╭─ DOCUMENT SEGMENT

David Brighty CMG CVO (born 7 February 1939) is a retired British diplomat who was ambassador to several countries.

Career
Anthony David Brighty was educated at Northgate Grammar School (now Northgate High School (Ipswich)) and Clare College, Cambridge. He joined the Foreign Office in 1961, served in Brussels and Havana, then in 1969 resigned and spent two years working for S. G. Warburg & Co. He rejoined the Foreign Office in 1971 and served at Saigon and at the UK mission to the United Nations in New York, then attended the Royal College of Defence Studies in 1979. He was head of the Personnel Operations Department at the Foreign and Commonwealth Office 1980–83, Counsellor at Lisbon 1983–86, and Director of the Cabinet of the Secretary General of NATO (Lord Carrington) 1986–87.
He was ambassador to Cuba 1989–91 and to Czechoslovakia 1991–93, then after the dissolution of Czechoslovakia he was ambassador both to the Czech Republic and (non-resident) to Slovakia 1993–94. He was ambassador to Spain and (non-resident) to Andorra 1994–98.

╰─

TASK 1: Put the records into a Markdown table with columns Row and Line, covering everything from the line that contains "Locate an element on the screen. This" down to the end of the records. Number each row and leave out blank lines.

╭─ DATA FOR THE TASK

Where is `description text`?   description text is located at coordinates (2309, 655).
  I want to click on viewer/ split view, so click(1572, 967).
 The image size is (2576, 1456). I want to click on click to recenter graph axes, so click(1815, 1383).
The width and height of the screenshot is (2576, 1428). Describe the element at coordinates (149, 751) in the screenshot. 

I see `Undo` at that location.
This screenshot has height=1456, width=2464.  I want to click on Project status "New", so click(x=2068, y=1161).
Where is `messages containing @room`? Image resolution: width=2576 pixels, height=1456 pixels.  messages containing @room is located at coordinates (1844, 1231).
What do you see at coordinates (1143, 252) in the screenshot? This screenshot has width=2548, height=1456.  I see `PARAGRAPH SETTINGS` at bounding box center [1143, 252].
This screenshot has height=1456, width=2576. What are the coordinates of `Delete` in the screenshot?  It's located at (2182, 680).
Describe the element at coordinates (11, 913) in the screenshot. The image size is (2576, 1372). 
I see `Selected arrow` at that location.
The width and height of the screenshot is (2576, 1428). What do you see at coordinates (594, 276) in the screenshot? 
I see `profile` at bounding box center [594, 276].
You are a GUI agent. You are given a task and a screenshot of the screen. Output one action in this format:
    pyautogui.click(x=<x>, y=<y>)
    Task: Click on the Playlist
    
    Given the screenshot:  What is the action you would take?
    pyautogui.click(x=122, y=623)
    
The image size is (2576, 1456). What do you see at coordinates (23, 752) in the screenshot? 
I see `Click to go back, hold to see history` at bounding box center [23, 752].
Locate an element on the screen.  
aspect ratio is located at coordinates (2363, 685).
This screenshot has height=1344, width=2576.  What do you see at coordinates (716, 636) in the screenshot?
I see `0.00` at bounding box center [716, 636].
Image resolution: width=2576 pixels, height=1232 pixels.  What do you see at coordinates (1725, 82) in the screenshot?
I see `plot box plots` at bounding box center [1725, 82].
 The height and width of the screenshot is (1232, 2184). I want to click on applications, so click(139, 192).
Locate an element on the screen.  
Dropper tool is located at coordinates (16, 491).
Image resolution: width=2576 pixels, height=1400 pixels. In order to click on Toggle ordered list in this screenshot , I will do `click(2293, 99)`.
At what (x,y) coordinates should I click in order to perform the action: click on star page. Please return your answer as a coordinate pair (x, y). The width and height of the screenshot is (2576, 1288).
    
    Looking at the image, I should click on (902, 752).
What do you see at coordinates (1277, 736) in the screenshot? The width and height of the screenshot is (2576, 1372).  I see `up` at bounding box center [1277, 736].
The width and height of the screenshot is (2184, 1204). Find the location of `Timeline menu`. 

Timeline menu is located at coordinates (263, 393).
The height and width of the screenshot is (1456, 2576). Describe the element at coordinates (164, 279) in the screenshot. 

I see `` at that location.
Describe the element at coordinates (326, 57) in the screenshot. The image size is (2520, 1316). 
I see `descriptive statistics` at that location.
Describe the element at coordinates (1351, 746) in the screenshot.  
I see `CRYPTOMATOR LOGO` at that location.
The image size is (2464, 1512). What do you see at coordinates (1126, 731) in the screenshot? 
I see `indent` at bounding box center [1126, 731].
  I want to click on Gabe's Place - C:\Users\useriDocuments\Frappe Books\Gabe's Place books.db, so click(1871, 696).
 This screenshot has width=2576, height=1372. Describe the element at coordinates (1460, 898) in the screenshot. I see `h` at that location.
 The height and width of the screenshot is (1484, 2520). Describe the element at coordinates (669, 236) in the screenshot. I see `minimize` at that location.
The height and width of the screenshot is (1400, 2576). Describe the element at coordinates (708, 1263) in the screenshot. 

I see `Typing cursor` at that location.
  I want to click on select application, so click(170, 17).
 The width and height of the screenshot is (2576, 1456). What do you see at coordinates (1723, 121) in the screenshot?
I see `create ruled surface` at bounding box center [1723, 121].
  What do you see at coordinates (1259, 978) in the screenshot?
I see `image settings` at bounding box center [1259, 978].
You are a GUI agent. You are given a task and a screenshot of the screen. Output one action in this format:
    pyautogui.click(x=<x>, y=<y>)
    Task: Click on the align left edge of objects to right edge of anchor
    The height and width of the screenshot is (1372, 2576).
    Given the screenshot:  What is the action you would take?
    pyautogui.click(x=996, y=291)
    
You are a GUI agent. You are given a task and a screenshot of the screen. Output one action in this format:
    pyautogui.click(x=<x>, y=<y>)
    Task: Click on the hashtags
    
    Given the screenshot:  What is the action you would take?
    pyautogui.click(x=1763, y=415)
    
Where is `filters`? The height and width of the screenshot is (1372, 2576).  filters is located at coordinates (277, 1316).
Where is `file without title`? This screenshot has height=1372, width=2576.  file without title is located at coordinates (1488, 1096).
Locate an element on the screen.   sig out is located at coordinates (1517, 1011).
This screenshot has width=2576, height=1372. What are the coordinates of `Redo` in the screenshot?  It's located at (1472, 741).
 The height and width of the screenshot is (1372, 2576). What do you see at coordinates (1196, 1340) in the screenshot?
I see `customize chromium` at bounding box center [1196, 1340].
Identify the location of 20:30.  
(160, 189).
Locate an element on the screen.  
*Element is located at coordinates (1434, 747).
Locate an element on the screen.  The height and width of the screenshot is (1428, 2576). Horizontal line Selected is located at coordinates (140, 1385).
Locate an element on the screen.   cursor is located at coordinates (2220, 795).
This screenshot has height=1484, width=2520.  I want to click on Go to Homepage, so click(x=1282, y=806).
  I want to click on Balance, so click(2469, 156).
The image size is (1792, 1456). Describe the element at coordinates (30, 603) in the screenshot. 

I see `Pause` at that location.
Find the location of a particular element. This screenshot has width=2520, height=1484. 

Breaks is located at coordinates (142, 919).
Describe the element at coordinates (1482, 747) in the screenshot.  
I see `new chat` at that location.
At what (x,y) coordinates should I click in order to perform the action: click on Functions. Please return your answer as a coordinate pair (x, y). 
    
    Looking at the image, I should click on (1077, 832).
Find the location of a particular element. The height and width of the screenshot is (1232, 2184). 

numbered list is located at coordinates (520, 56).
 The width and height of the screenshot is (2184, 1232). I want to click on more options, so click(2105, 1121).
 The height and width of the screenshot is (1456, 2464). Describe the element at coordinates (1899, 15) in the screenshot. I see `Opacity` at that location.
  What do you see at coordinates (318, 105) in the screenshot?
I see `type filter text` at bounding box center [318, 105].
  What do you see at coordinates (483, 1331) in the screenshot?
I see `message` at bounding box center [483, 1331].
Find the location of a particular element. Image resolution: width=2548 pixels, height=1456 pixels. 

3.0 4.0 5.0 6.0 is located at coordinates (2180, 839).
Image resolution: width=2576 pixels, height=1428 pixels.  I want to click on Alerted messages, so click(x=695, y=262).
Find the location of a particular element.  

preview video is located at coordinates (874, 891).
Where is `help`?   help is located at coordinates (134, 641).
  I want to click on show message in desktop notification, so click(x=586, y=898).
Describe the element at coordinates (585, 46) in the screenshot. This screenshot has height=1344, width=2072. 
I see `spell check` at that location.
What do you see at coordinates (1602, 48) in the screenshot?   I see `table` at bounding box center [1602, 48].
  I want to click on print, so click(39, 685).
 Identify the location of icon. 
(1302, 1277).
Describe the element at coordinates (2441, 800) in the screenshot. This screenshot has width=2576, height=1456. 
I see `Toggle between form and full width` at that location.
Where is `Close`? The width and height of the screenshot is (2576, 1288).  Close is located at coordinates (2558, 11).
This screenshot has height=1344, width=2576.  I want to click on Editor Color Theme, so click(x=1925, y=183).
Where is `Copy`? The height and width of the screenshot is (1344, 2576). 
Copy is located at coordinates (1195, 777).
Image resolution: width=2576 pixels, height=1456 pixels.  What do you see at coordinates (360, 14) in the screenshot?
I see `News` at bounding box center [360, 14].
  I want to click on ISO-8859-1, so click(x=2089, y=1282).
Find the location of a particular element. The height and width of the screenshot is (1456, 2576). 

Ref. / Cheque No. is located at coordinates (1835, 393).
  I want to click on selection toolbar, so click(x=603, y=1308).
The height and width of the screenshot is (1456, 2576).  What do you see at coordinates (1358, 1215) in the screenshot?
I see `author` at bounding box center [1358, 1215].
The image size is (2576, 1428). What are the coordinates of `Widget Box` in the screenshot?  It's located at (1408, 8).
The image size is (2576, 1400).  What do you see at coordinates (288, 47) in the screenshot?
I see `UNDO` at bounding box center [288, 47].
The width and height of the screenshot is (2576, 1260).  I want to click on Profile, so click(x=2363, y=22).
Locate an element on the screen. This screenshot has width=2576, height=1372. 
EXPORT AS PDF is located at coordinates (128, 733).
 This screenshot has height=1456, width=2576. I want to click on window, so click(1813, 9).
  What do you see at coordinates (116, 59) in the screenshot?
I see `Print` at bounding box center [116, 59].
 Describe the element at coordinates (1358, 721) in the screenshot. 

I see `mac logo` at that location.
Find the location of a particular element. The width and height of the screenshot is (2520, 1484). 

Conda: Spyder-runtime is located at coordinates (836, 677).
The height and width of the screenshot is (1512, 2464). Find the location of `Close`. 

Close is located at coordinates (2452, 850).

╰─

TASK 2: List every country to which the David Brighty biography says he was ambassador.

WORKED SOLUTION 1:
| Row | Line |
|---|---|
| 1 | Locate an element on the screen. This screenshot has width=2576, height=1372.  |
| 2 | EXPORT AS PDF is located at coordinates (128, 733). |
| 3 |  This screenshot has height=1456, width=2576. I want to click on window, so click(1813, 9). |
| 4 |   What do you see at coordinates (116, 59) in the screenshot? |
| 5 | I see `Print` at bounding box center [116, 59]. |
| 6 |  Describe the element at coordinates (1358, 721) in the screenshot.  |
| 7 | I see `mac logo` at that location. |
| 8 | Find the location of a particular element. The width and height of the screenshot is (2520, 1484).  |
| 9 | Conda: Spyder-runtime is located at coordinates (836, 677). |
| 10 | The height and width of the screenshot is (1512, 2464). Find the location of `Close`.  |
| 11 | Close is located at coordinates (2452, 850). |

WORKED SOLUTION 2:
- Cuba
- Czechoslovakia
- Czech Republic
- Slovakia
- Spain
- Andorra